На этом вечере подтвердилось то предположение, что гитлеровцы использовали встречу Мацуока с журналистами, чтобы заставить его высказать свое мнение о значении его пребывания в Берлине и особенно о его остановке в Москве. Поэтому с первых же минут прибытия в клуб Мацуока был передан в распоряжение иностранных журналистов, в то время как Риббентроп и Шмидт, внешне проявляя свое безразличие к этой встрече, удалились в другую комнату.

Мацуока сидел в низком кресле. Маленький, с острыми, подвижными глазами, он казался смущенным и усталым. Но эта его усталость была быстро развеяна окружившими его журналистами. Все вопросы и ответы велись на английском языке, что не очень нравилось немцам. Рядом с Мацуока сидел Дитрих. Он «уточнял» вопросы журналистов. Японский министр был лаконичен в своих ответах, поэтому часто после его отрывистых фраз создавалась неловкая пауза. В это время Дитрих выкрикивал имя какого-либо знакомого ему журналиста, и атака продолжалась.

По поводу впечатлений о пребывании в Германии Мацуока ответил: «Я прибыл в Германию с оптимистическими настроениями. После бесед с Гитлером, который рассказал мне о своих планах, я стал еще более оптимистичным. Я верю в победу Германии».

И больше ничего. Ни слова о «тройственном пакте». Ни звука о японской поддержке военных усилий Германии, на что так рассчитывали гитлеровцы. Многим это было понятно. У Японии в это время хватало своих хлопот: она пыталась осуществить свои экспансионистские планы в Юго-Восточной Азии, затрагивая интересы США и Англии.

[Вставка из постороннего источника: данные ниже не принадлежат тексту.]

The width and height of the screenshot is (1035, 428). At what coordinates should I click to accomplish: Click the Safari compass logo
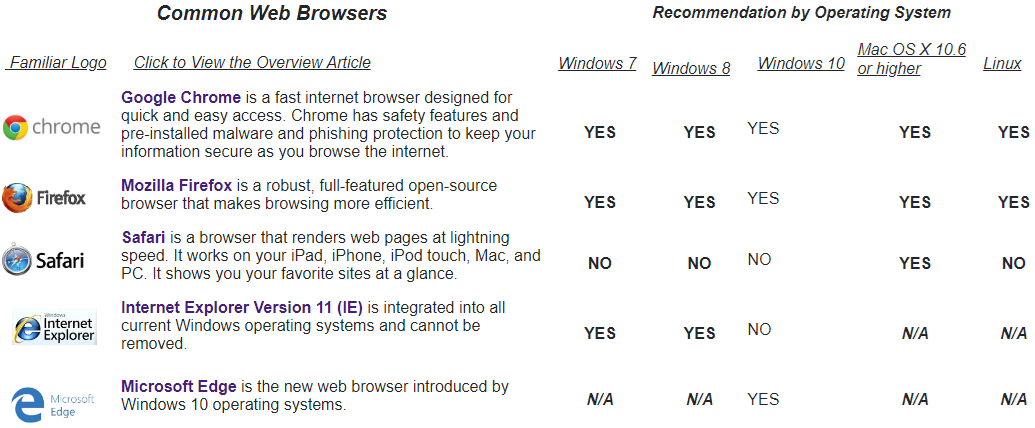point(43,260)
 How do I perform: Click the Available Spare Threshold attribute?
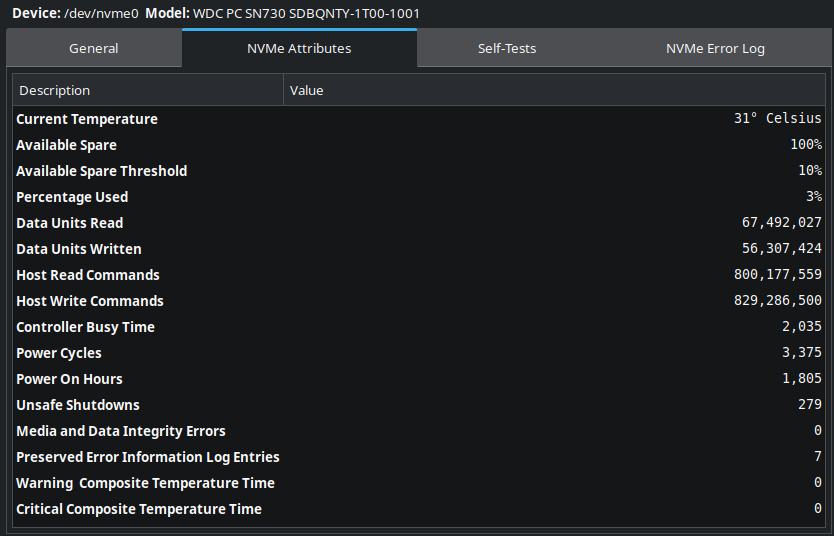pos(101,171)
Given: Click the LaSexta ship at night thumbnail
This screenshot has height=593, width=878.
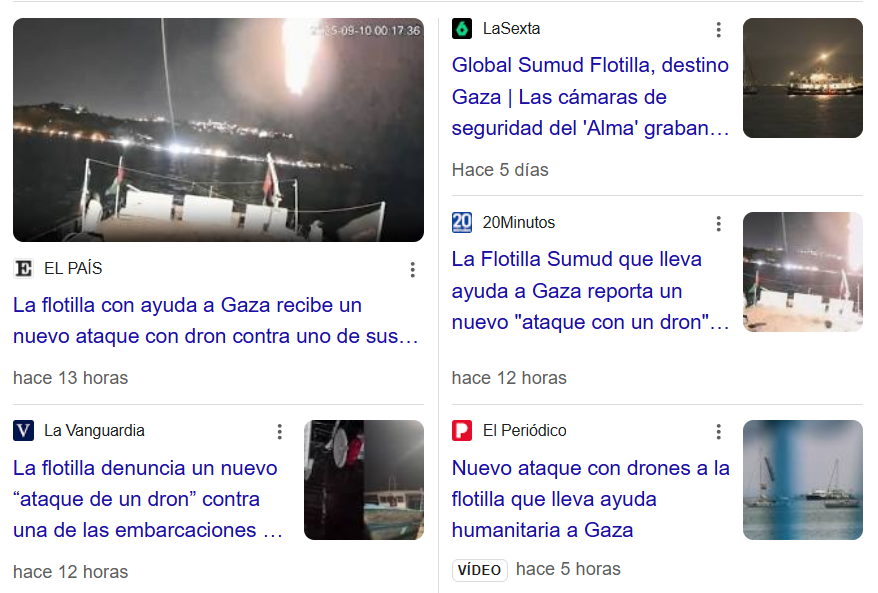Looking at the screenshot, I should click(803, 78).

Приходилось маневрировать, не брать на себя никаких конкретных обязательств по «пакту трех» и не осложнять еще более обстановку на Дальнем Востоке. Поэтому Мацуока довольно-таки оживленно говорил о советско-японских отношениях. Он даже высказал убеждение в том, что Японии удастся улучшить отношения с Москвой[36].

Эти высказывания Мацуока вызывали явное разочарование у гитлеровцев, стремившихся к укреплению военного блока держав «оси» и к изоляции Советского Союза. Хотя после отъезда японского министра германская пропаганда и продолжала трубить о единстве германо-японских целей и планов, для многих было ясно, что гитлеровцам не удалось активизировать военные мероприятия Японии на Тихом океане и на Дальнем Востоке.

вернуться

36

Советский Союз, стремясь к укреплению своей безопасности на Дальнем Востоке, 13 апреля 1941 г. подписал пакт о нейтралитете с Японией. Для Советского Союза это было выгодно, так как расстраивало планы Гитлера о нанесении двусторонних одновременных ударов по СССР.